In the United States, the federal housing policy made it easier for white families to buy homes while discouraging black families from purchasing homes. Home equity is a huge source of generational wealth, and many families use home equity to fund big-ticket investments, such as college education. Unfortunately, redlining still occurs in many cities and neighborhoods. Read on to learn more about the impact of redlining on home values. And don’t forget to share this article with others!
The practice of redlining in real estate is a common and troubling example of this kind of discrimination. Historically, lenders were forbidden from lending to residents of certain neighborhoods because of their race. While this practice was banned by the Community Reinvestment Act of 1977, critics contend that the practice continues. Reverse redlining involves targeting certain neighborhoods for higher prices and unfair lending terms. It may be especially problematic in older urban neighborhoods and minority communities.
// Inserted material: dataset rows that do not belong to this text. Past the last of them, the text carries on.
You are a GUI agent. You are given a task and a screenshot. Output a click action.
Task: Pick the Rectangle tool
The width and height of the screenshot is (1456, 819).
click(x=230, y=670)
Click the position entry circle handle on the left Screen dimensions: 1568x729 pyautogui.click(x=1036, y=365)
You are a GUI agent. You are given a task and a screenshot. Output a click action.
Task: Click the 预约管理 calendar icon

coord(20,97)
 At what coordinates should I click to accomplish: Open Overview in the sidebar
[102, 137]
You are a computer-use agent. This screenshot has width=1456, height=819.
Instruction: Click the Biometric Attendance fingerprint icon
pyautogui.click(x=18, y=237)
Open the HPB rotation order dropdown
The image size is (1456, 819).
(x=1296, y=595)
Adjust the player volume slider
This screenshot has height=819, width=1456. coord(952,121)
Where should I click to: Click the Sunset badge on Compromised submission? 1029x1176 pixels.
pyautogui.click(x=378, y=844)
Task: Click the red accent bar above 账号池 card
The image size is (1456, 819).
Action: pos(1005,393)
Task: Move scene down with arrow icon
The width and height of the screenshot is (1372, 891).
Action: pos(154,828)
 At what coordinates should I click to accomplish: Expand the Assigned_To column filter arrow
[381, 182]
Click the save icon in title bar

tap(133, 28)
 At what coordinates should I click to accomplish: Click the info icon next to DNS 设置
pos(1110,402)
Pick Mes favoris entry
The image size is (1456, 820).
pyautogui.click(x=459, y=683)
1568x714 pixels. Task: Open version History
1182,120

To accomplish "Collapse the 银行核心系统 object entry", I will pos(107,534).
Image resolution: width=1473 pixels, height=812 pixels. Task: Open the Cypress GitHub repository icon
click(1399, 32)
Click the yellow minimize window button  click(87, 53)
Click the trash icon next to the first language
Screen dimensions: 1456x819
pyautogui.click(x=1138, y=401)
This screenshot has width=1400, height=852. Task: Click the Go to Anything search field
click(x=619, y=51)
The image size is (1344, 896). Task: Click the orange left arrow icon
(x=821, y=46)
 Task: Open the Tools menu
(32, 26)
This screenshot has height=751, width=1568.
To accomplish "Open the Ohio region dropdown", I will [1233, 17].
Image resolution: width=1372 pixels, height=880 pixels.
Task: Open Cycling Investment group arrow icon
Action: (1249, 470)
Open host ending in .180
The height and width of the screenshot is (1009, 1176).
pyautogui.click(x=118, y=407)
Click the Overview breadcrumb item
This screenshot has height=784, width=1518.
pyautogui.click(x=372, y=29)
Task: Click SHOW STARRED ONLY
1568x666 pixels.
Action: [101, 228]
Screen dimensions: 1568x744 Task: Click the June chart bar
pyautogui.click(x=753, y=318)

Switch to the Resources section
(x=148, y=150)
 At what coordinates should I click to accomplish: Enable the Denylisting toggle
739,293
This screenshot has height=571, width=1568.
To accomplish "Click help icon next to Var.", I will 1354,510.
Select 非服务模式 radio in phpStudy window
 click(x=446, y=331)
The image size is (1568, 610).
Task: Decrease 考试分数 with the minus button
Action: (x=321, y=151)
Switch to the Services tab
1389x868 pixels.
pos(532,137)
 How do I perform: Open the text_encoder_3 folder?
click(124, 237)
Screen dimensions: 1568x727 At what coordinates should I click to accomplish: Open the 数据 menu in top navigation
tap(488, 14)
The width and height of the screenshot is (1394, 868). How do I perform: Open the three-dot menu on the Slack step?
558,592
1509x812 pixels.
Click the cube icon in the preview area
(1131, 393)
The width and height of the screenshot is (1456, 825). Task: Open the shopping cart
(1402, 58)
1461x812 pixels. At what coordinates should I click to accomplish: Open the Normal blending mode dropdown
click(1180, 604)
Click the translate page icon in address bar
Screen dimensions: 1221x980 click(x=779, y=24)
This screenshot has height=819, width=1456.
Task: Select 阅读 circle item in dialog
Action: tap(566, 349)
The practice is illegal and involves two or more real estate firms refusing to do business with a third. These practices are clearly against antitrust laws. In addition, real estate agents may steer buyers away from neighborhoods that are predominantly black or Hispanic for fear of losing business to those communities. As such, reverse redlining is a direct result of the real estate industry’s history of racial segregation.
Race-based exclusionary tactic
This practice is often celebrated as one of the progressive practices of the San Francisco Bay Area. But the reality is that the region pioneered new tactics of racial exclusion in housing. Its anti-Chinese land use ordinance was among the first in the country and was copied by other cities. In California, the San Francisco Bay Area has a rich history of racial discrimination in housing.
While the term “redlining” has come to represent historic race-based exclusionary tactics, this practice is often associated with racial steering, a practice whereby real estate agents steer Black buyers away from specific neighborhoods. Racial covenants bar Black buyers from purchasing homes, and such practices contributed to racial segregation in the United States. In the 1930s, the federal government launched homeownership programs to encourage home ownership. These government-insured mortgages were intended to prevent the massive wave of foreclosures that followed the Great Depression.
HOLC’s redlining maps
While redlining lasted for decades, new research has shed light on how a company such as Home Owners Loan Corporation used maps to guide investment decisions. In a new paper, HOLC’s redlining maps in real estate are embedded on a single map. The maps’ racial makeup is also revealed, revealing that neighborhoods were redlined largely because of their high Black population.
Redlining was a practice that was banned after the Fair Housing Act was passed in 1968, but the legacy of this discrimination extends beyond housing segregation. HOLC’s redlining maps in real estate reveal how government-sponsored housing programs affect minority neighborhoods. The programs have long been cited as contributing to racial segregation in the U.S., including a decline in educational opportunities. Furthermore, redlining has negative impacts on climate change, making minority neighborhoods more vulnerable to flooding and extreme heat. Despite the progress made since then, redlining will likely continue.
Effects of redlining on home values
One of the most damaging effects of redlining on the African American community is its lack of investment. Since the 1960s, black veterans migrated into white suburban neighborhoods. As the white population left, blacks moved in, driving down market values. Bank lenders followed market value by drawing red lines around neighborhoods, signaling areas they would not invest in. These boundaries are still in place, but their impact has been greatly diminished. In addition to the loss of home values, racial discrimination in housing has contributed to poor educational opportunities, crime, and other problems.
One study looked at 30 American cities to assess the extent to which redlining has affected neighborhoods’ values. The study found that neighborhoods once classified as “low-income” or “redlined” saw their median home values rise. The study also noted that those neighborhoods became middle-class, attracting more economic activity. These neighborhoods had changed their downtowns and showed less racial segregation. However, redlined neighborhoods in the South and West experienced greater inequality of wealth.
Impact on communities of color
Redlining encouraged lending practices that excluded communities of color from buying homes, based on race alone, rather than the potential value of neighborhoods. The rationale was that if Black Americans bought homes outside of redlined neighborhoods, those properties would decrease in value. The opposite happened, however: in areas where Black people could purchase homes, property values soared. Because of this disparity, homeowners were forced to pay exorbitant prices to purchase their homes.
The Center for Investigative Reporting studied the records of 61 metro areas. The results revealed that racial lending discrimination is still rampant, with banks blaming low credit scores for discrepancies in lending. The government, however, has taken steps to address this problem. The Community Reinvestment Act aims to improve financial institutions’ practices by reducing the amount of redlining in the housing market.